How to Understand a Verse in 10 Steps

Occasionally, while reading the Bible, I come across a verse that doesn’t make sense to me. Hopefully this happens to you, too. If not, you need to start paying attention while reading, or perhaps let go of some of your preconceived theological beliefs that have eliminated all wonder.

When I come across one of these verses, here is the process I use to determine its meaning.

Step 1) Find a confusing verse. It doesn’t even have to be a “doctrinally important” verse, just one that you’ve “never seen before” and you don’t know what it means. For the purpose of illustration, here’s one I recently saw “for the first time.”

The spirit of man is the candle of the Lord,
searching all the inward parts of the belly.

Step 2) Look at different translations. Finding mysterious verses is easier in the KJV since it uses outdated language in some cases. Using other translations can help give the sense. Never depend on just one translation, none is perfect.

Step 3) Examine where translations are different. Where translations differ is often because they are using different original texts. If the translations are all pretty close, then there is no textual dispute, just a confusing verse! Most translations say exactly what this verse says in the KJV, just substituting “belly” with  something like “inward parts.” In the verse above there is no textual difference, just a matter of English word choice.

Step 4) Look at a few commentaries. Often you will find that confusing verses aren’t just confusing to you! Many commentaries skip confusing verses. While examining what each commentary says, see if there is disagreement in application, showing that, yup, this is a confusing verse. Other times you will find pretty good commonality of comment, thus proving that you are the only idiot in the world who can’t understand this verse. Been there. Commentaries say “the spirit of man” is the conscious, the mind, or the heart.

Step 5) Look for similar phrases in the Bible. Often commentaries can point out similar verses, but it’s amazing how often they miss better cross-references. Matthew 6:22 was brought up in one to illustrate the above verse. Use alternate words to do your concordance search–“heart” or “mind” in place of “spirit” in the verse above for instance.

Step 6) Think. You may choose to think earlier, but in many cases, too much thought can hinder actually seeing the point of the verse! Think about the verse. Is your confusion just over what the words mean? Is your confusion because it goes against something you believe? For this verse above, I immediately thought it was problematic since it was the human spirit that searched the inside, not God’s Spirit. Doesn’t that refute God’s Word and Spirit being the light that illumines human thought and action?

Step 7) Context. It also helps to examine all the verses around your chosen text. Typically, most verses are part of a greater thought, not just a random nugget dropped in an alien space. Proverbs is one exception, however, and that’s where my verse is from. Context helps me not at all in this verse.

Step 8) Write something out. Explain your thought in words. Writing helps me, others like to talk it out. Writing is better. You can edit. The process of writing is slower than talking, which helps in analyzing a verse.

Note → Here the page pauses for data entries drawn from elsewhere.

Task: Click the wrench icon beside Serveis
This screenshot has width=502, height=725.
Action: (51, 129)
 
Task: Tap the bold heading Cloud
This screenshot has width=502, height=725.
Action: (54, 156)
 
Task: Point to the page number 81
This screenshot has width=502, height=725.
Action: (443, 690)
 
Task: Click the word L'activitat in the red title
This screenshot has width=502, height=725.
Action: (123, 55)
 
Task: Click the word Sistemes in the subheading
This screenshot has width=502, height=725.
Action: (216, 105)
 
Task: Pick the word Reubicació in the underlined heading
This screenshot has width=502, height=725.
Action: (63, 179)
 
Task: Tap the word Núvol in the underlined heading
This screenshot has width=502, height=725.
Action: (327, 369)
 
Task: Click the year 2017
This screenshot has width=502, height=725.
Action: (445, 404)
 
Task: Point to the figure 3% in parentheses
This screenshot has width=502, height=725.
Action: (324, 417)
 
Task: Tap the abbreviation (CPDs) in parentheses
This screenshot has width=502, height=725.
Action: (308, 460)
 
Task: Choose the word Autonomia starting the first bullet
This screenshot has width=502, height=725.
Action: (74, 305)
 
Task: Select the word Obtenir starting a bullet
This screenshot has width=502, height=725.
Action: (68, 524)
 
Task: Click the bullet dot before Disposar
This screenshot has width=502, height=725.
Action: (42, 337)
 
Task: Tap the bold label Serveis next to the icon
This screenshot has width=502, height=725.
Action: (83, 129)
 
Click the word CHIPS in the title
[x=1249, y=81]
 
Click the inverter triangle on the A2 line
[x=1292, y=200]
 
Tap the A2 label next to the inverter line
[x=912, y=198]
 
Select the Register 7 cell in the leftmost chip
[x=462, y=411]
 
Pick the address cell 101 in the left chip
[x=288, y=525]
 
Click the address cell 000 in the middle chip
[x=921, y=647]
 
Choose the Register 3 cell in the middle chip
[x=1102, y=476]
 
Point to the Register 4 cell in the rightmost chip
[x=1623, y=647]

Step 9) Present your understanding to peer review. Ask someone else what they think about your theory of the verse. Often, while explaining your new genius thought to someone else, you will realize you have no idea. The process of explaining yourself is often enough to lend understanding. Even if you explain it to someone who has no idea what you are talking about, it’s still helpful to attempt to explain it to someone else. If they do know what you are talking about, they can often lend greater insight.

Step 10) Go with it. Find the meaning and go with it. If it doesn’t satisfy, keep a question in mind as you read the rest of the Bible. Open questions are good. Use the Bible to answer them. Never assume you have the final word on any subject. There is always more to learn. Keep what you have, apply it, see what happens, and keep going, hoping to learn more.

This whole process is for the purpose of learning. We don’t learn the Bible to bash others; we learn it to know God. Don’t fear the process. Don’t fear being wrong. The best part about being wrong is it moves you toward being right. Keep reading the Word. There is so much there. Trust me, we don’t know it all.